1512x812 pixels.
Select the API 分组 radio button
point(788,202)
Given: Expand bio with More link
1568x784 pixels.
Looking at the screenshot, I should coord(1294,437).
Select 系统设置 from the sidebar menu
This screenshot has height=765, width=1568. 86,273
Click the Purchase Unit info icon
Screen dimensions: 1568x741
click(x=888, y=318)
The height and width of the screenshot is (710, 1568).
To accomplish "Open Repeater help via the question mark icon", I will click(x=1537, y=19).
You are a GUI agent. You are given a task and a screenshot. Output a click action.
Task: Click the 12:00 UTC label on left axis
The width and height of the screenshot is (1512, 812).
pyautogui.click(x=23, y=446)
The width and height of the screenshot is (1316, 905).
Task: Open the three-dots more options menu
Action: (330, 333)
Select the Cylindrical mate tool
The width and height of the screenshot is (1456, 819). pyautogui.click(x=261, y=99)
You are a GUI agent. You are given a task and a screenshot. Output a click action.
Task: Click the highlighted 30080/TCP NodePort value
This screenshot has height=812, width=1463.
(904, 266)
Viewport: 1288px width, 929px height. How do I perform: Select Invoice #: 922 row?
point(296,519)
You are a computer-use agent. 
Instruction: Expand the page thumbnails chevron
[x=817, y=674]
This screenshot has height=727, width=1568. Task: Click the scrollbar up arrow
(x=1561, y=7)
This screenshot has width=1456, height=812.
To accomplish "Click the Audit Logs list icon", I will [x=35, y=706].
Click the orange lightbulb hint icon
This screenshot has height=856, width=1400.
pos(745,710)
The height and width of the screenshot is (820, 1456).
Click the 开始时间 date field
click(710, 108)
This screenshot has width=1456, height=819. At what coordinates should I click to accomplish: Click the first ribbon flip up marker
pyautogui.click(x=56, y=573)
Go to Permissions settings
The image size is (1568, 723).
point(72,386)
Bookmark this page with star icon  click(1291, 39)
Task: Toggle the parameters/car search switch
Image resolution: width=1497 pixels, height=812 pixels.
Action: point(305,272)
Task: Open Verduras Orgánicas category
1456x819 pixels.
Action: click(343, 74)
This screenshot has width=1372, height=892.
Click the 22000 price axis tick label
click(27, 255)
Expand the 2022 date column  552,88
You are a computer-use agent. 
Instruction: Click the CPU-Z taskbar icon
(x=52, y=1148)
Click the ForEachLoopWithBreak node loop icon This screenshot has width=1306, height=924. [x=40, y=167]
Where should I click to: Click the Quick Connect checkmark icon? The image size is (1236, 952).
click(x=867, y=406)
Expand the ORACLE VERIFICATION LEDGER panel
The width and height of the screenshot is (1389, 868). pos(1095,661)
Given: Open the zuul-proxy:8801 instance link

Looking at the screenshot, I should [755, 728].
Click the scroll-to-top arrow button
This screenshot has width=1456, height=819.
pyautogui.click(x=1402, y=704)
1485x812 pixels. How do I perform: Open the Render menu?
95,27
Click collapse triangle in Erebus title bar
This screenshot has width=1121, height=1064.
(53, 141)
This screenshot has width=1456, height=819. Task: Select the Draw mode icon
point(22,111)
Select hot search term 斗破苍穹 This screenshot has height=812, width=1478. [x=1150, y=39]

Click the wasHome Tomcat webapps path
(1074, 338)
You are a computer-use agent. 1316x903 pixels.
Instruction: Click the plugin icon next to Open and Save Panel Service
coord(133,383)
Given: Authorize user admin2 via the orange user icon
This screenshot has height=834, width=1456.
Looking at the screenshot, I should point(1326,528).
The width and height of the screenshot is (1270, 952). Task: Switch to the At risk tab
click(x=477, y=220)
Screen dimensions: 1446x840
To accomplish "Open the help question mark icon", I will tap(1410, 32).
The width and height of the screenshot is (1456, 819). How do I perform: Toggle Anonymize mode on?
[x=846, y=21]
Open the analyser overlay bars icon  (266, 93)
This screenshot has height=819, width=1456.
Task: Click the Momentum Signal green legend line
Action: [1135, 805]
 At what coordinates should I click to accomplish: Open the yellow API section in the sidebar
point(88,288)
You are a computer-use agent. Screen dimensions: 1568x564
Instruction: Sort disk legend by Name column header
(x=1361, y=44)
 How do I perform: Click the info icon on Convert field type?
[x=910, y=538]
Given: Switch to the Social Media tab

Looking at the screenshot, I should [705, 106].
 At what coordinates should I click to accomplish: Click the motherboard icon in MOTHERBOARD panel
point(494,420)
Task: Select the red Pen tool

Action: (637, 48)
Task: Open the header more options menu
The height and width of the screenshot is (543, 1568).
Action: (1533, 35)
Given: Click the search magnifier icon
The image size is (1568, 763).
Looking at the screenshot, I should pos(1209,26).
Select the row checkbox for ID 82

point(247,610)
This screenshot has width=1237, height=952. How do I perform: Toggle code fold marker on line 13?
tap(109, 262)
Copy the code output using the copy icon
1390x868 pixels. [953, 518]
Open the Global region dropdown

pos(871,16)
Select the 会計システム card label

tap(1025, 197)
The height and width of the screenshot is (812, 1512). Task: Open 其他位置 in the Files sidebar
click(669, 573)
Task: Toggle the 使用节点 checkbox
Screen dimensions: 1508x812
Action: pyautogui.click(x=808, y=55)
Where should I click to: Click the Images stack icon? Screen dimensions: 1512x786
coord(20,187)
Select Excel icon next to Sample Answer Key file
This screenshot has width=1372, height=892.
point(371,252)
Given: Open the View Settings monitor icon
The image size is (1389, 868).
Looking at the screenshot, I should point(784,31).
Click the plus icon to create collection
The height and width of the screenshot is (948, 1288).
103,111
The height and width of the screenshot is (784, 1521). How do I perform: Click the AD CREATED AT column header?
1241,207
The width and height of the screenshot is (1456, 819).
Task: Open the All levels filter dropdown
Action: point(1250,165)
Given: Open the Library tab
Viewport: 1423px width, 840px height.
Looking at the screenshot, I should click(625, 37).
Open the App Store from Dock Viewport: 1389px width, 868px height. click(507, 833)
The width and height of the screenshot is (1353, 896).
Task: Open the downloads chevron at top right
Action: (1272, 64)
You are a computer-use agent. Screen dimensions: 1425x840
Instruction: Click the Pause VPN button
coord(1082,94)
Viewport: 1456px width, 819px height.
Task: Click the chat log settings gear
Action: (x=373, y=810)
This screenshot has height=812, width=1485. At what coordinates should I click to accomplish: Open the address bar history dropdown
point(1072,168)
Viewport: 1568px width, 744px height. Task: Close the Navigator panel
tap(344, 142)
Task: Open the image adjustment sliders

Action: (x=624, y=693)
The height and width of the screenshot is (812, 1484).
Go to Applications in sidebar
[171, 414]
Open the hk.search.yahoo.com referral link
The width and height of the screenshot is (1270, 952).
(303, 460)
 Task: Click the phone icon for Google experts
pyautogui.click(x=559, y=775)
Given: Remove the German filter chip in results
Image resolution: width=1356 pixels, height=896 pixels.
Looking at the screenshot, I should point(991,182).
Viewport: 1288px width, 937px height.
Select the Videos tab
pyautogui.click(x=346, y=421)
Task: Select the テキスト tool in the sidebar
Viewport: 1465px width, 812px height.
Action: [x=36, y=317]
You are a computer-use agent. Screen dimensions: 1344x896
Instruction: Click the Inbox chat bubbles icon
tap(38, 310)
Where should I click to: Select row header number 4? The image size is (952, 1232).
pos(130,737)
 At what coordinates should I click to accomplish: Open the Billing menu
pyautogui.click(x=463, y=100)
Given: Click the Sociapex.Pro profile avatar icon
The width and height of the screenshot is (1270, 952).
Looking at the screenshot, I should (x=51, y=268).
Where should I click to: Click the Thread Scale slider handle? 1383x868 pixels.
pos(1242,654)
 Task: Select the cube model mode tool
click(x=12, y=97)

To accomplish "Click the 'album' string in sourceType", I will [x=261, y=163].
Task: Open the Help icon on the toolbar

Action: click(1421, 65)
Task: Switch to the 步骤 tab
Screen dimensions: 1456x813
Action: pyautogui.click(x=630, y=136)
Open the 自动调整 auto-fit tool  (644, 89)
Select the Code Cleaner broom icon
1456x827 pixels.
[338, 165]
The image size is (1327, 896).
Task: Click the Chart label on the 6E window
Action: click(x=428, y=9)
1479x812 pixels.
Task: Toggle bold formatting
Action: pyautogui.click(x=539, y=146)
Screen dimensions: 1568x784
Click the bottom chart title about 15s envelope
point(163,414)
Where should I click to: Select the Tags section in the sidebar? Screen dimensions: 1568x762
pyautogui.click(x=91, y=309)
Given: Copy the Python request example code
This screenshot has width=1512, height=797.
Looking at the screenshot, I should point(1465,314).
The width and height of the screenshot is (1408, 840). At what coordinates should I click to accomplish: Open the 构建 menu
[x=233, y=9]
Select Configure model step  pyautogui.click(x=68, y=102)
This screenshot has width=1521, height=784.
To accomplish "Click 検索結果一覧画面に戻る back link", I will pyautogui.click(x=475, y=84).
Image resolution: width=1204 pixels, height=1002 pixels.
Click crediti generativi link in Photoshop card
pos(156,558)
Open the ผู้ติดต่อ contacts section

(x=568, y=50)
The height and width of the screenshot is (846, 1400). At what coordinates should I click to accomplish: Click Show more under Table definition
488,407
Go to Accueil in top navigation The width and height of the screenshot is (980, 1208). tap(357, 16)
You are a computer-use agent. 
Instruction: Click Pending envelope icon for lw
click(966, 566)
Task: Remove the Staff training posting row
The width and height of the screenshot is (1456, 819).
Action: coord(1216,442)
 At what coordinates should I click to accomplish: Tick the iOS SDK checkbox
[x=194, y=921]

□ □ □ □ □

**Goal of the exercise**. In the listing above, locate the line containing "Given: Expand bio with More link" and the line containing "The height and width of the screenshot is (710, 1568).", then transcribe both and every line between them verbatim.

**Task response**.
Given: Expand bio with More link
1568x784 pixels.
Looking at the screenshot, I should coord(1294,437).
Select 系统设置 from the sidebar menu
This screenshot has height=765, width=1568. 86,273
Click the Purchase Unit info icon
Screen dimensions: 1568x741
click(x=888, y=318)
The height and width of the screenshot is (710, 1568).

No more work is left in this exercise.